Kevin is playing with using his new helmet-cam to record his everyday experience. I did this a few years ago, trying to record an entire day, using a webcam and my laptop. Mine was, by necessity, shoulder-mounted, rather than head-mounted, which has its own advantages and disadvantages.
The idea runs back to Mann’s sousveillance or Brin’s reciprocal transparency, though I have to say that the term only gets at a slice of what I think this starts to get at. Really, it remains surveillance, and but with you as the “surveillor” and gateway to other people looking in. That is, the camera is naturally a panoptic device, a one-way mirror, and as such you have to wonder who is or will be observing you. When I did this, I wore a label next to the camera saying “You are being recorded,” and this resulted in a lot of discussions like the one Kevin has in this clip.

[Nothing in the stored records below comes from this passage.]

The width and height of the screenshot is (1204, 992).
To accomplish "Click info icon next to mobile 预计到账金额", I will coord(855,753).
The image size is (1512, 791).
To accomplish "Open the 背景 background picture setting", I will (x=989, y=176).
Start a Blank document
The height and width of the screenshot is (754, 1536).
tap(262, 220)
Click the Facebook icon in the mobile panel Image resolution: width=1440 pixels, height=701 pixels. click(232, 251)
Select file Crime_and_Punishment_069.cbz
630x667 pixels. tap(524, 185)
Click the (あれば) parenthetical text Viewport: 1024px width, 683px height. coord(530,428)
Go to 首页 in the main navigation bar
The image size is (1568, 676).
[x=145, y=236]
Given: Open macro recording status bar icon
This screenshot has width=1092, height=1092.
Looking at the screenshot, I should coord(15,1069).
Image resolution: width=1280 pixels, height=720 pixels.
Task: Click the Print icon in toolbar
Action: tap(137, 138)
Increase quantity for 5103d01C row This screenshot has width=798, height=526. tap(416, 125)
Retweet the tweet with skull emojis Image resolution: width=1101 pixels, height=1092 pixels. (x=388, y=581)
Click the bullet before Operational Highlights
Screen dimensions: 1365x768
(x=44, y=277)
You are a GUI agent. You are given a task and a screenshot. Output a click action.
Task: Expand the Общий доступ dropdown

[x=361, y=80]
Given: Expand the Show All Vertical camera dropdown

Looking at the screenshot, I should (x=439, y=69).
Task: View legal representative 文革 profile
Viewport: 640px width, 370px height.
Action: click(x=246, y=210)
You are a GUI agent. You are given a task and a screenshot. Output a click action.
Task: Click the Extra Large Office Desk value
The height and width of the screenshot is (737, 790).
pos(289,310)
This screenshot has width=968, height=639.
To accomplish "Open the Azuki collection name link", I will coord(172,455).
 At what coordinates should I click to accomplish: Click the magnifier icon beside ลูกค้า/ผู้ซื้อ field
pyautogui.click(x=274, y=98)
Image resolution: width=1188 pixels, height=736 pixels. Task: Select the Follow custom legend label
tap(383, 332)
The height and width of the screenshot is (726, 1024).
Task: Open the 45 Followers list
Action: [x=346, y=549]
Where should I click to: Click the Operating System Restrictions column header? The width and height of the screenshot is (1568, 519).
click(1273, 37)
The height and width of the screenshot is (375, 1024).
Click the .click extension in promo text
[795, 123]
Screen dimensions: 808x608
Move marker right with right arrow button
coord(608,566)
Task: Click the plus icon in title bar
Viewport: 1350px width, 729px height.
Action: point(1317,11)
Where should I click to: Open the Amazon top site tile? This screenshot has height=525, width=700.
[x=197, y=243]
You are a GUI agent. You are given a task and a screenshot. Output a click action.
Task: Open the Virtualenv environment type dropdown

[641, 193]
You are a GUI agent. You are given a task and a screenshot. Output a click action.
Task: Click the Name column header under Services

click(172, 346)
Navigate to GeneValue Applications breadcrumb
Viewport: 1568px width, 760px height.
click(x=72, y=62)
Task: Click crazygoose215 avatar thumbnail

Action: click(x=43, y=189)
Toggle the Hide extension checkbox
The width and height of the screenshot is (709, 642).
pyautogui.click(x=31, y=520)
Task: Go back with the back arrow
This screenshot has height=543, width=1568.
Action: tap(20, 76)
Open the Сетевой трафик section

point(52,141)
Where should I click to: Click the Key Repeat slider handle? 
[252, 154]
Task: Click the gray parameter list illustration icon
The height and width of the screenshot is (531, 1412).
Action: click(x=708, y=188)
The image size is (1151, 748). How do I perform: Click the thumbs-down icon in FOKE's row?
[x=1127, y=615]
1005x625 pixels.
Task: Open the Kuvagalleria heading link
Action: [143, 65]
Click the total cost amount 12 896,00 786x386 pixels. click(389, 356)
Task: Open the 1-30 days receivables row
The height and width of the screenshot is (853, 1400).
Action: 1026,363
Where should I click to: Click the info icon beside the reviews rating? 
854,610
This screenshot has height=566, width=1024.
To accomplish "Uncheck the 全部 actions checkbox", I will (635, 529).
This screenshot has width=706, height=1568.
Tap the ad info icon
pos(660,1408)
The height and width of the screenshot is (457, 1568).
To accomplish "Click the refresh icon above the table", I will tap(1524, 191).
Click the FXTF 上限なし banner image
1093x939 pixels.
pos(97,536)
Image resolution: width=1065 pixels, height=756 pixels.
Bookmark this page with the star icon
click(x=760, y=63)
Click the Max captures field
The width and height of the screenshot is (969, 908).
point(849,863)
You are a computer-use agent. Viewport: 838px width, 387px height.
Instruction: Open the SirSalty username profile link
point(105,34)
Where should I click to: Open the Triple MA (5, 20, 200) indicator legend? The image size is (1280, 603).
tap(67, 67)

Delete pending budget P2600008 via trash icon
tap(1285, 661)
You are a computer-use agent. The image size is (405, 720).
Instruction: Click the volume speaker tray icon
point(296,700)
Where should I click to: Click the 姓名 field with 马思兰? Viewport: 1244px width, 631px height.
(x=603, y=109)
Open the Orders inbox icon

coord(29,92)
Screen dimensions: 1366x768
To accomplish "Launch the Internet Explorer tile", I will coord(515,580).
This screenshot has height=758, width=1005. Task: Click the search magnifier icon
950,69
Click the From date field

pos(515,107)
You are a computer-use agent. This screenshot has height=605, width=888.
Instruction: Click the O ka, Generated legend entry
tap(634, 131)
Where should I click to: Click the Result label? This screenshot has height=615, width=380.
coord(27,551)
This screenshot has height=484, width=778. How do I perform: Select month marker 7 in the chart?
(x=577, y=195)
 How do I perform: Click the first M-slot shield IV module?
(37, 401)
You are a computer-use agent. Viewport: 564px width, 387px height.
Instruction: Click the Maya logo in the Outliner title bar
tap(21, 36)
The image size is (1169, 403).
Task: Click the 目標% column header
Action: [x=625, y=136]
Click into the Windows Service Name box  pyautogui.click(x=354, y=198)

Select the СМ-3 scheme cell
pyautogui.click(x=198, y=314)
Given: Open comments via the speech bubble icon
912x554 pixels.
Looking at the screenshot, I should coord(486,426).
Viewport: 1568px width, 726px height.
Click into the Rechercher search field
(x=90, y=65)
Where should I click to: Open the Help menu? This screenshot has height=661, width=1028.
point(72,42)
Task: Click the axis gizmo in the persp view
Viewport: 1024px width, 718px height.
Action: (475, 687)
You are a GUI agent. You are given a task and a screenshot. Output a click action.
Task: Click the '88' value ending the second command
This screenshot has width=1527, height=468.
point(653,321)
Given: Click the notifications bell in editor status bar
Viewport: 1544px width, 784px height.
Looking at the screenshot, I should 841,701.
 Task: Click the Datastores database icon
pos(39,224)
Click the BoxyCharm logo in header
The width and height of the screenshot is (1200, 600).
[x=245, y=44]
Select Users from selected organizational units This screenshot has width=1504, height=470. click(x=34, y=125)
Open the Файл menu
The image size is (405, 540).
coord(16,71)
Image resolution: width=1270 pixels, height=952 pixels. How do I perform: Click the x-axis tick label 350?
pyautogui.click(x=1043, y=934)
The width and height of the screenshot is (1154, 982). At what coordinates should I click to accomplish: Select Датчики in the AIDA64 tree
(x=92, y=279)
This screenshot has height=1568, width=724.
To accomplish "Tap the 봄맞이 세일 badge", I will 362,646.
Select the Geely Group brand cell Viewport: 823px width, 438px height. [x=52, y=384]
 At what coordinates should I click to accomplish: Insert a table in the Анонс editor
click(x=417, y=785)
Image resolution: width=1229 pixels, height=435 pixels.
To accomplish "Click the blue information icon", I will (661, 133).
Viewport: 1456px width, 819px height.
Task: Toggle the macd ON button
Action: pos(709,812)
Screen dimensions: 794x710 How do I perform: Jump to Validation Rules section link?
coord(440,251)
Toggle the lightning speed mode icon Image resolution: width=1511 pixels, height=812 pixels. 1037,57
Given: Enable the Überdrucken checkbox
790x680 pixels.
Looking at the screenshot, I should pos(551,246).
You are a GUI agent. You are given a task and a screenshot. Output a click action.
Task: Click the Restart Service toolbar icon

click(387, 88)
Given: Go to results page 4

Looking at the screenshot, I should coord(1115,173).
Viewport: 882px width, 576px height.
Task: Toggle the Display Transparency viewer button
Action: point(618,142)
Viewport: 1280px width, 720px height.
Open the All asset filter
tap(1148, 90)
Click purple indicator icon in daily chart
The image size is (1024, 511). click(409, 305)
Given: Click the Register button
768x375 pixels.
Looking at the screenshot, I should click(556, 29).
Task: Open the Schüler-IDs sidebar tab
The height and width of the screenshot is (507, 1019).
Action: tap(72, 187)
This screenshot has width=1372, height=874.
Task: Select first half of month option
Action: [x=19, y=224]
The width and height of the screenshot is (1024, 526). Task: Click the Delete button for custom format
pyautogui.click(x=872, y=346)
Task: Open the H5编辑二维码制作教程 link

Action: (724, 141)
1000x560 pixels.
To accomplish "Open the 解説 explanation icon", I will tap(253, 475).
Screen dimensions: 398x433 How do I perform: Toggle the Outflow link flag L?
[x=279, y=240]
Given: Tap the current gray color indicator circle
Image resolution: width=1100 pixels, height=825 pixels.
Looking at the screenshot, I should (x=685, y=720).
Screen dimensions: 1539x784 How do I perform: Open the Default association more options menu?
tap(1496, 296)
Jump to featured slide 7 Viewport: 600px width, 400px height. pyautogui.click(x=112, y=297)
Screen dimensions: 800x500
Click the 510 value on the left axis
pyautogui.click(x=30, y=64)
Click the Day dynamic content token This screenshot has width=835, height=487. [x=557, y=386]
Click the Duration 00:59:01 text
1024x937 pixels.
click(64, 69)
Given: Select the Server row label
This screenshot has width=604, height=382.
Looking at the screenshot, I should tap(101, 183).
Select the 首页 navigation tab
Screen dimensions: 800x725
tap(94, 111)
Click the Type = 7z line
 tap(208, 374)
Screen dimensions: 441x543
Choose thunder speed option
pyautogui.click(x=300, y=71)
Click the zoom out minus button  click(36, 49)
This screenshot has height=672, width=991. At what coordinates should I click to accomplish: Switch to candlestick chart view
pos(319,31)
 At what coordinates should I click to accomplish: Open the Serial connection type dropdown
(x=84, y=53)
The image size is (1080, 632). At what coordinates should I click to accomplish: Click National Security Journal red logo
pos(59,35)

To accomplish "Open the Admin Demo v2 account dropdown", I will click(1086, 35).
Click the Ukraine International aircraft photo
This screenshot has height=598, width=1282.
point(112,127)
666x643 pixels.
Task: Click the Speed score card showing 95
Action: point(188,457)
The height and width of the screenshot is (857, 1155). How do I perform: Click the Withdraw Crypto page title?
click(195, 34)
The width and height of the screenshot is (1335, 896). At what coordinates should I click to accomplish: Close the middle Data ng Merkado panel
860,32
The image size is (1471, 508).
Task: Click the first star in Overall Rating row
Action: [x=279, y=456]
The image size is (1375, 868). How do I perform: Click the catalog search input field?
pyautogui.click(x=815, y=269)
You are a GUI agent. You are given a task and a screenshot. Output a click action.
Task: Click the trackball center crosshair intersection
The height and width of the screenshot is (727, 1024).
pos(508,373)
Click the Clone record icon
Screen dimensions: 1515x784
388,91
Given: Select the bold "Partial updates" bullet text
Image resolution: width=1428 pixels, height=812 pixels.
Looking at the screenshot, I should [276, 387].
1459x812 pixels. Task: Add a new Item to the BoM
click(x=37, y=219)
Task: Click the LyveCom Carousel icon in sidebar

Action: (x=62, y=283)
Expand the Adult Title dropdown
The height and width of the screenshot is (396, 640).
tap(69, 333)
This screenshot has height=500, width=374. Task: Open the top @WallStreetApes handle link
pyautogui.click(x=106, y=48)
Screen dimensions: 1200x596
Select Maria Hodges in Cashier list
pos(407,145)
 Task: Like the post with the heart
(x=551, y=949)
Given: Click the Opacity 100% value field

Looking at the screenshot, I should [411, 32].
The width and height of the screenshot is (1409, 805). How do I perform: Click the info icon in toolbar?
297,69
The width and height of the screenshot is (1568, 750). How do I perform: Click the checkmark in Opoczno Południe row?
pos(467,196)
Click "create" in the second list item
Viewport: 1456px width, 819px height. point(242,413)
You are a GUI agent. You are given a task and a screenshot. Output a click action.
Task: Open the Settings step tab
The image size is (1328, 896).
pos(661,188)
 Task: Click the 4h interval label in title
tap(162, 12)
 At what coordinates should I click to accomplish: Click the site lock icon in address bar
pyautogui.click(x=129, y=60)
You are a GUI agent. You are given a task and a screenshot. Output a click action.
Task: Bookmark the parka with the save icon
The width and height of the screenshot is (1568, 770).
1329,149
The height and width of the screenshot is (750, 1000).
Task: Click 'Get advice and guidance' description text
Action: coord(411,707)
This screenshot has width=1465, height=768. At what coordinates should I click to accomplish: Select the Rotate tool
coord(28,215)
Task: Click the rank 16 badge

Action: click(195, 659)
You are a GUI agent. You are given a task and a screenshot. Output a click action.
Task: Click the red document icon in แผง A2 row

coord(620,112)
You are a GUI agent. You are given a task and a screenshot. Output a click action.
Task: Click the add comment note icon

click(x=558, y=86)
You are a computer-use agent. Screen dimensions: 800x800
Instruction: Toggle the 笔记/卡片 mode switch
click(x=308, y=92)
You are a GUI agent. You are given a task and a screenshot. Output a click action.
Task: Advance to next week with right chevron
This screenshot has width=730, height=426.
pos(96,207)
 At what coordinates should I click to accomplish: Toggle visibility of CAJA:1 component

The emergence, however, of YouTube and similar services changes the nature of the video camera. In the past, there was always the possibility that something captured on a camcorder could be shown to others, and–if interesting enough–sold to the evening news. Now, however, at least in certain circles, there is the assumption that some form of the video is likely to find its way out onto the web. This makes the camera a different kind of device, and our cultural assumptions and public policy will change as this shift becomes complete.
On the one hand, someone taking pictures of a birthday party at a restaurant has become a common thing to see. But when those photos are likely to be published publicly, and facial recognition (either computer-driven or human-driven, as on FaceBook) becomes the norm, that camera takes on a new intrusiveness. One could even see restaurants outlawing cameras; which, of course, also means outlawing camera phones. Already, this is an issue for those going to courts where camera phones are not allowed. Imagine what happens when camera phones are not allowed in a quarter of the restaurants you visit.
I’m glad Kevin has done this. I’ve been planning on retrying my shoulder-mounted cam (in much lower resolution than Kevin’s new camera!) and do a “day in the life” or “week in the life.” While these kinds of experiments have been going on for a long time now within relatively limited groups (mostly wearables researchers), it will be interesting to see the degree to which amateur panveillance becomes more common in the coming months and years.